Students at Stellenbosch, about 50 kilometres (30 miles) east of Cape Town, protested that Afrikaans was the language of oppression and its use as the teaching medium disadvantaged blacks. "Since English is the common language in South Africa, all learning at Stellenbosch University will be facilitated in English," the rector's management team said in a statement.
It added that the university "remains committed to the further development of Afrikaans" as an academic language. The student pressure group Open Stellenbosch, which led the protests, welcomed the statement. "The radical change from (using) Afrikaans as the primary tool for oppression and exclusion, to adopting a language shared by all as the official language, is a significant victory in this struggle for access to education," the movement said in a statement. "We remember those who died for this to become possible in the long years of struggle against apartheid. In particular we remember the students of 1976."

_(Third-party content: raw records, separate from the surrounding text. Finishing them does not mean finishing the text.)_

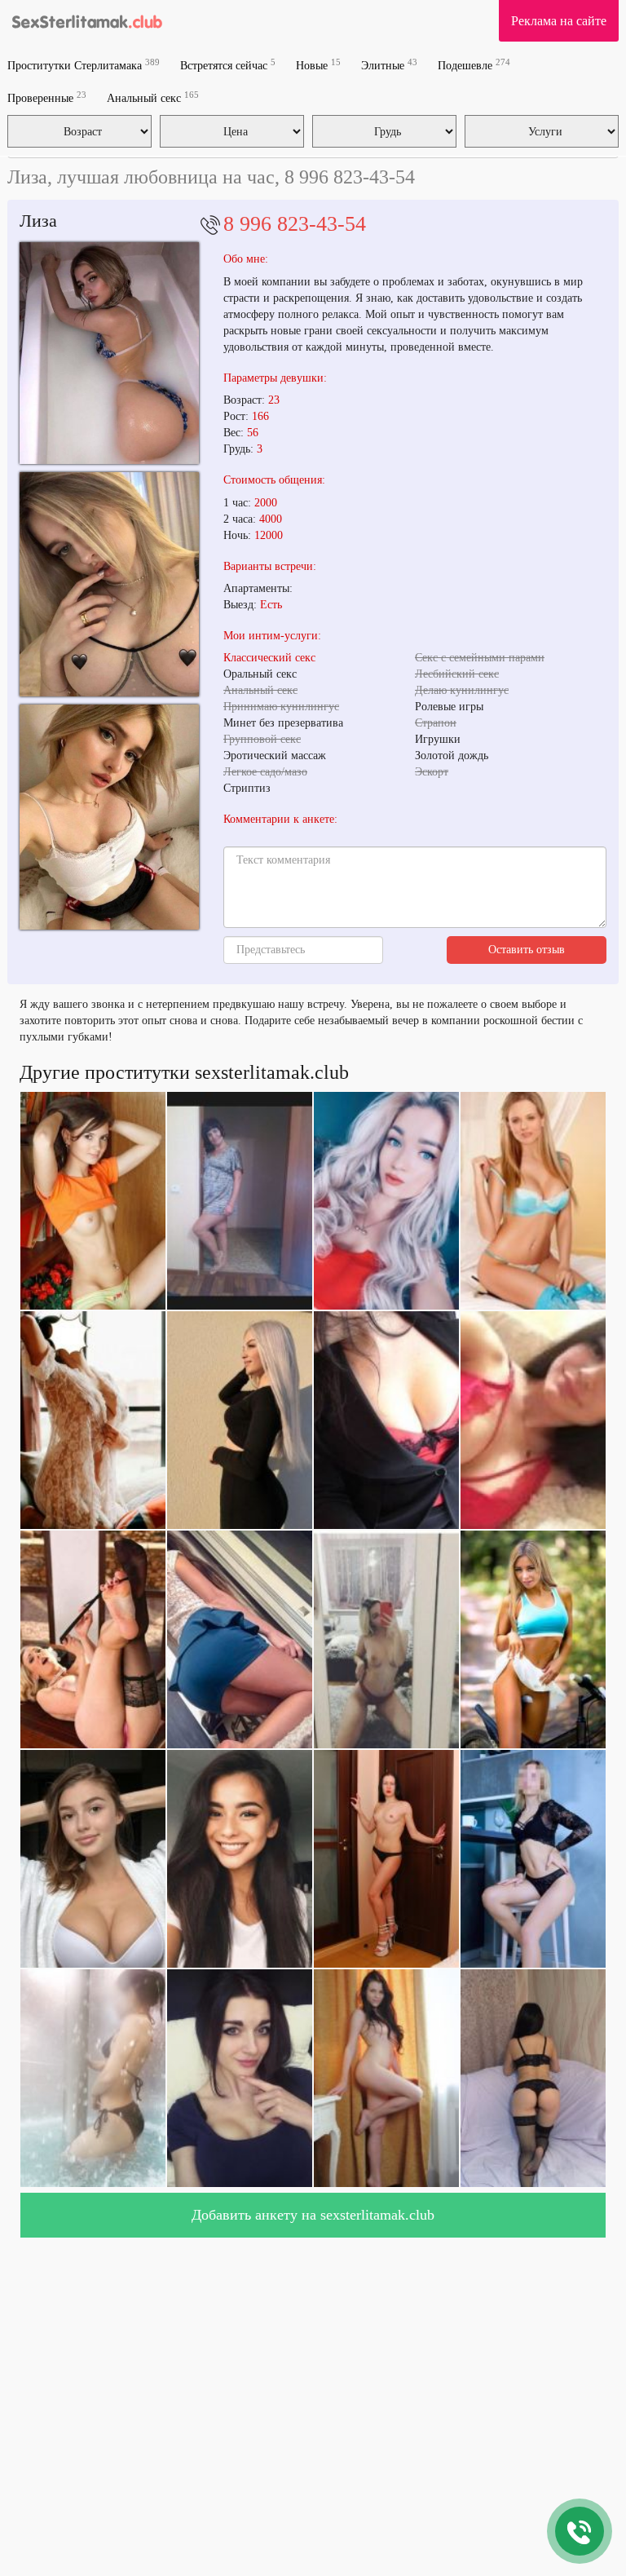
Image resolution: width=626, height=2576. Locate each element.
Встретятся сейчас (228, 65)
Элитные (389, 65)
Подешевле (474, 65)
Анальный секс (153, 97)
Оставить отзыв (526, 949)
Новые (318, 65)
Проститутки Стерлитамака (83, 65)
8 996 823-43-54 (294, 224)
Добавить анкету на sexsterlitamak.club (313, 2215)
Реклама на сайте (558, 21)
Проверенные (46, 97)
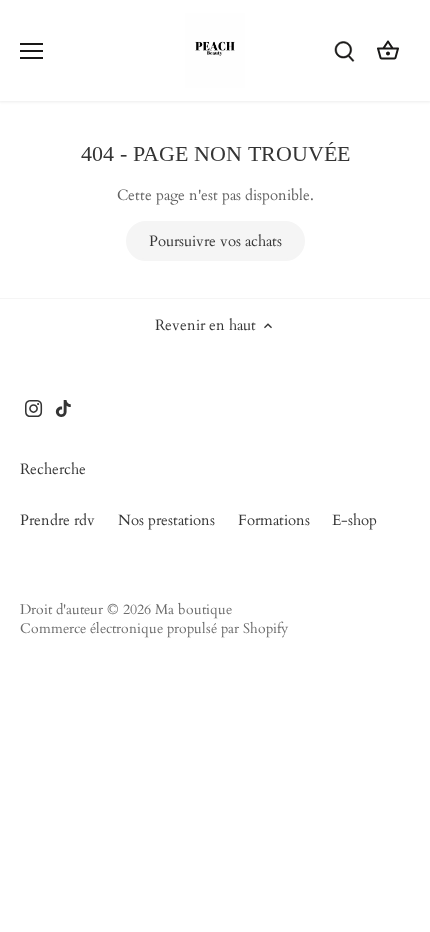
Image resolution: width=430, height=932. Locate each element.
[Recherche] (344, 50)
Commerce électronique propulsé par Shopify (154, 629)
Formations (274, 520)
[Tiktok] (63, 407)
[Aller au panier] (388, 50)
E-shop (354, 520)
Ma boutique (193, 610)
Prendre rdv (57, 520)
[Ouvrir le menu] (31, 51)
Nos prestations (166, 520)
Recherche (53, 469)
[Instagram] (33, 407)
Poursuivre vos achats (215, 241)
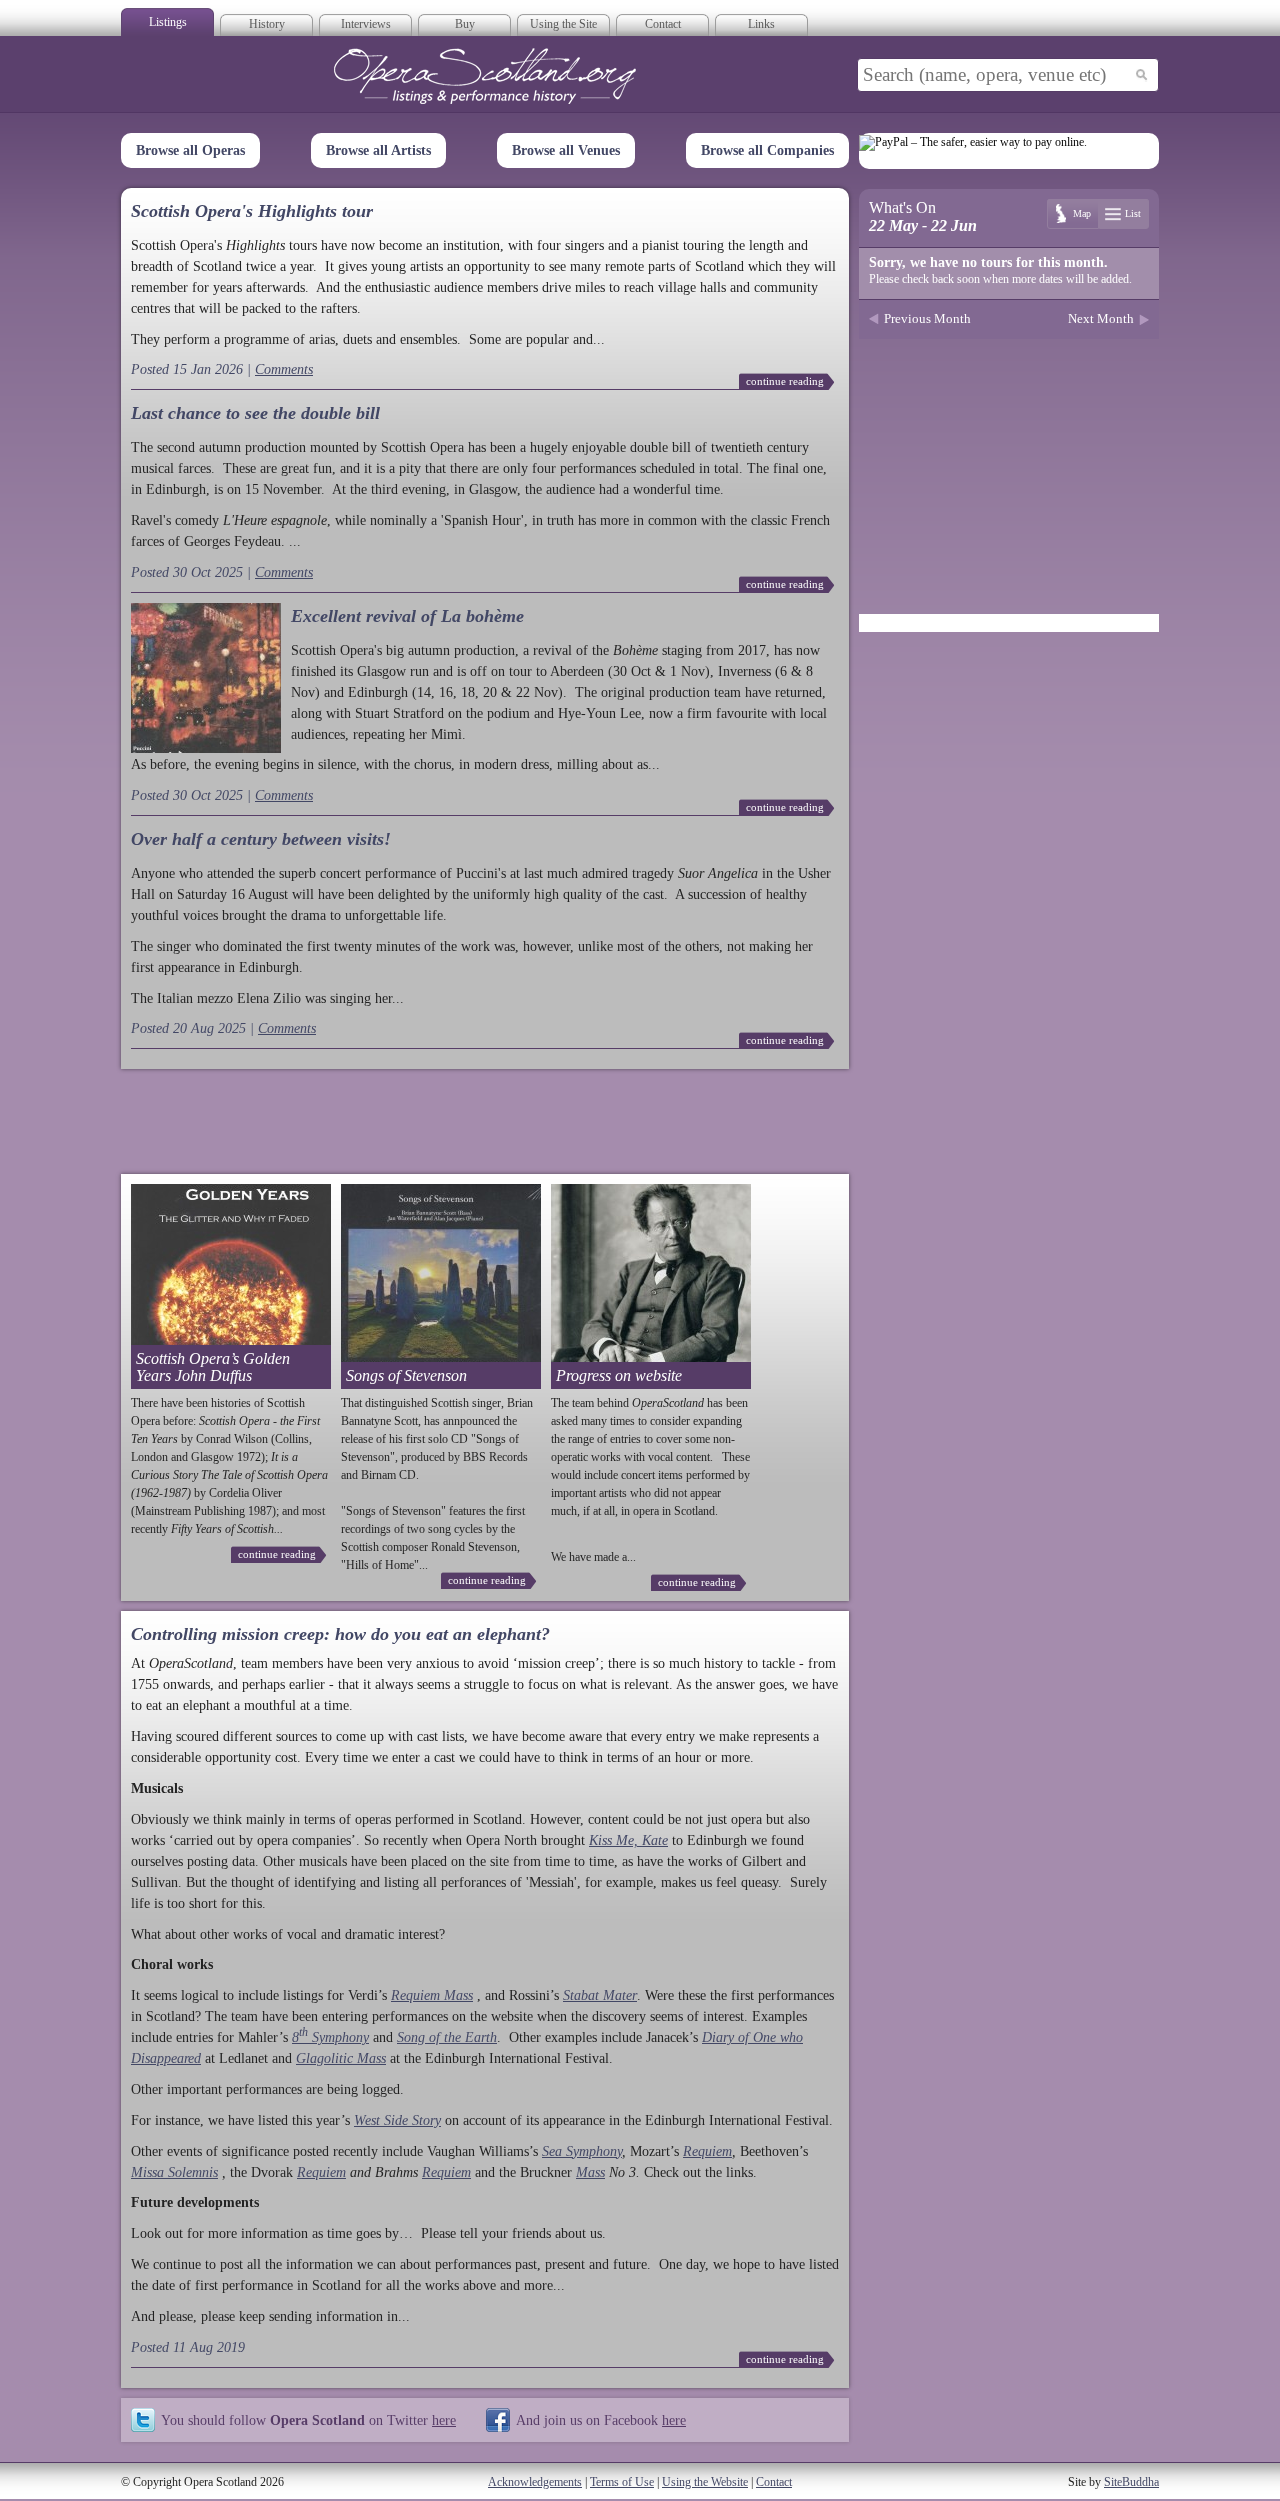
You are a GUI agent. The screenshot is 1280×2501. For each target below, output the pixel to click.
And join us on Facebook (601, 2420)
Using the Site (563, 24)
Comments (284, 369)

In that year, black high school pupils in Soweto rebelled against attempts to introduce Afrikaans as the medium of instruction, an uprising seen as a major turning point in the fight against apartheid. The Stellenbosch victory comes hard on the heels of two other student triumphs this year. At the University of Cape Town protesters forced the removal from the campus of a statue of British colonialist Cecil Rhodes, protesting that it was a symbol of white oppression and continuing racism. Last month, nation-wide demonstrations forced the government to scrap plans for a university fee increase next year, which would have hit poor black students particularly hard.